SPD entscheidet über mögliche Regierungsbeteiligung in Deutschland
Berlin (APA/dpa) - Die deutschen Sozialdemokraten entscheiden auf einem Parteitag, ob sie mit den Christdemokraten über eine abermalige Regi...
Berlin (APA/dpa) - Die deutschen Sozialdemokraten entscheiden auf einem Parteitag, ob sie mit den Christdemokraten über eine abermalige Regierungsbeteiligung reden werden. Bei dem am Donnerstag beginnenden Kongress stellt sich außerdem SPD-Chef Martin Schulz zur Wiederwahl.
Die SPD hatte im September mit Schulz als Kanzlerkandidat ihr schlechtestes Bundestagswahlergebnis aller Zeiten erzielt und wollte deshalb eigentlich die seit 2013 bestehende Große Koalition unter Bundeskanzlerin Angela Merkel (CDU) nicht fortsetzen. Merkel bemühte sich nach der Bundestagswahl um die Bildung einer „Jamaika“-Koalition aus CDU/CSU, FDP und Grünen. Die Sondierungen dafür scheiterten aber am 19. November nach mehr als vierwöchigen Gesprächen.
Der SPD-Bundesvorstand hatte sich am Montag für ergebnisoffene Gespräche mit den Unionsparteien ausgesprochen und eine entsprechende Empfehlung an den Parteitag gegeben. Ergebnisoffen heißt, dass am Ende sowohl eine neue Koalition als auch die Unterstützung einer CDU/CDU-Minderheitsregierung oder Neuwahlen stehen können.
An der Parteibasis regt sich heftiger Widerstand gegen eine Neuauflage der Großen Koalition. Die SPD-Jugendorganisation (Jusos) hat die Online-Petition „No GroKo“ lanciert, die schon mehr als 10.000 Menschen unterzeichnet haben.
Bevor Sondierungsgespräche überhaupt begonnen haben, hat die SPD schon „rote Linien“ gezogen, das heißt, Forderungen aufgestellt, deren Umsetzung in einer Großen Koalition sie für „essenziell“ hält. Dazu zählt eine „Bürgerversicherung“, die das derzeitige System privater und gesetzlicher Krankenversicherungen in Deutschland ersetzen soll. Die SPD lehnt außerdem eine Obergrenze für die Aufnahme von Flüchtlingen ab. Sie verlangt zudem eine „Solidarrente“ und kostenfreie Kindertagesstätten.
Die SPD ist die älteste deutsche Partei, hat in der 68-jährigen Geschichte der Bundesrepublik Deutschland aber nur 20 Jahre lang den Kanzler gestellt.
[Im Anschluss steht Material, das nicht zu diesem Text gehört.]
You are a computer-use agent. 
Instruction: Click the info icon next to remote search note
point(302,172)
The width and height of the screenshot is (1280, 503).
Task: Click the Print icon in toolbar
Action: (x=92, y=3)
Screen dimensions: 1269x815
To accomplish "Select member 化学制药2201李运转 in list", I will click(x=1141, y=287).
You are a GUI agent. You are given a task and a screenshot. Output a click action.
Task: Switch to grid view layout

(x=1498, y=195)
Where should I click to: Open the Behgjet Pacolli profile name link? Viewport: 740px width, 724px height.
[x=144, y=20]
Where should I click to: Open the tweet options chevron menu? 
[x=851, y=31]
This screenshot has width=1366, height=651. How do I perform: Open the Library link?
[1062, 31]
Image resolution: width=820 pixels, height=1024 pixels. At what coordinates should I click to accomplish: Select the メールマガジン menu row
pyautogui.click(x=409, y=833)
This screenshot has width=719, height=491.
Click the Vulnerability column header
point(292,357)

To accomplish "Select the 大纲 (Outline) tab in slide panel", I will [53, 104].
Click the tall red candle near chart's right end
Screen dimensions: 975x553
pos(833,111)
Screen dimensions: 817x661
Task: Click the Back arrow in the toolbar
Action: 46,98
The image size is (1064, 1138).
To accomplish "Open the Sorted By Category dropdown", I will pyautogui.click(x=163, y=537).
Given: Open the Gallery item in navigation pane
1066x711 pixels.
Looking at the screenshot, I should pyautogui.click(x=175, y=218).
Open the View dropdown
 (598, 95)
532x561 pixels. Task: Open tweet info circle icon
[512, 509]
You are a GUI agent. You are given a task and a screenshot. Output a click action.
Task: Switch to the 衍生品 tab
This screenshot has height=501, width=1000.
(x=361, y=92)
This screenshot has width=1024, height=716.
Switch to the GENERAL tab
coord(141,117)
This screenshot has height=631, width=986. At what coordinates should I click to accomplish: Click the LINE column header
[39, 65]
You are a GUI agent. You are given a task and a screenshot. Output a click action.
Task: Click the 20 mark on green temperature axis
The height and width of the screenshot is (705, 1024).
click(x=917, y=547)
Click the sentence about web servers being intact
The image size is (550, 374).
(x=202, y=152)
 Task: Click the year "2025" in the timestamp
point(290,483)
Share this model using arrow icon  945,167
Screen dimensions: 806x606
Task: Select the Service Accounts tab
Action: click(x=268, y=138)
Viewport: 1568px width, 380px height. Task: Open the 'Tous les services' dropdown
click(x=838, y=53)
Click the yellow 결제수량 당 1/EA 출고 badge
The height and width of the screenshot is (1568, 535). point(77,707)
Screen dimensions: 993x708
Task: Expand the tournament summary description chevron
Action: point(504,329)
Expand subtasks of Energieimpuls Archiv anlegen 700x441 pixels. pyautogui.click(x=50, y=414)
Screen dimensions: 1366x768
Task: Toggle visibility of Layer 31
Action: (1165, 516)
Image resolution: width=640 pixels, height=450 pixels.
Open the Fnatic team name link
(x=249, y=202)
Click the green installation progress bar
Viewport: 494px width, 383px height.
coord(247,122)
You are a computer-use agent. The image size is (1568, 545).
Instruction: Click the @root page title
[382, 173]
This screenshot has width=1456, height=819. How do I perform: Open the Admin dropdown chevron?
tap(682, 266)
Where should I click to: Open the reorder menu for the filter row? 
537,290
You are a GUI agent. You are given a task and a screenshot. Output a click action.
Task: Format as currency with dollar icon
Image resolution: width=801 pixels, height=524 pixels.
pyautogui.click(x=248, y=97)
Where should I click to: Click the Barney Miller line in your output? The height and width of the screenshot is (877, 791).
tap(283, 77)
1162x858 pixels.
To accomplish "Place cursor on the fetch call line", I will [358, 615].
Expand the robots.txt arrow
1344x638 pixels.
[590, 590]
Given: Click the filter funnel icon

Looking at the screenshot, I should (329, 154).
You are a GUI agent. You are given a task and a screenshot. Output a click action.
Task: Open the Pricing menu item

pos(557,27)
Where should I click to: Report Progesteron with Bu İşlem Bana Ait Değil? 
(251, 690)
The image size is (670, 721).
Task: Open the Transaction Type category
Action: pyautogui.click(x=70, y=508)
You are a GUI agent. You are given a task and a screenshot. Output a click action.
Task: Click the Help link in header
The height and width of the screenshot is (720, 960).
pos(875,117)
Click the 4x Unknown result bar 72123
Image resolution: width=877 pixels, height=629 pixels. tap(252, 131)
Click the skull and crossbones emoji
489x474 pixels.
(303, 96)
Als letzter SPD-Mann saß 1998 bis 2005 Gerhard Schröder im Kanzleramt.
In den bisher zwölf Jahren der Kanzlerschaft Merkels hat die SPD aber acht Jahre als Juniorpartner zweier großer Koalitionen mitregiert und etliche ihrer Forderungen durchsetzen können, zum Beispiel einen gesetzlichen Mindestlohn in Deutschland. Allerdings ging es bei nationalen Wahlen seit Ende der Ära Schröder mit der SPD bergab.
Schulz sollte den Trend wenden. Der frühere EU-Parlamentspräsident, der seinen Brüsseler Posten 2017 räumen musste, wurde Anfang des Jahres als Kanzlerkandidat nominiert und im März mit 100 Prozent der Delegiertenstimmen zum Nachfolger Sigmar Gabriels als Parteivorsitzenden gewählt. Bei der Bundestagswahl am 24. September holte die SPD aber nur noch 20,5 Prozent der Stimmen, etwa halb so viel wie bei Schröders erstem Wahlsieg 1998. Schulz‘ Wiederwahl als SPD-Chef am Donnerstag gilt dennoch als sicher.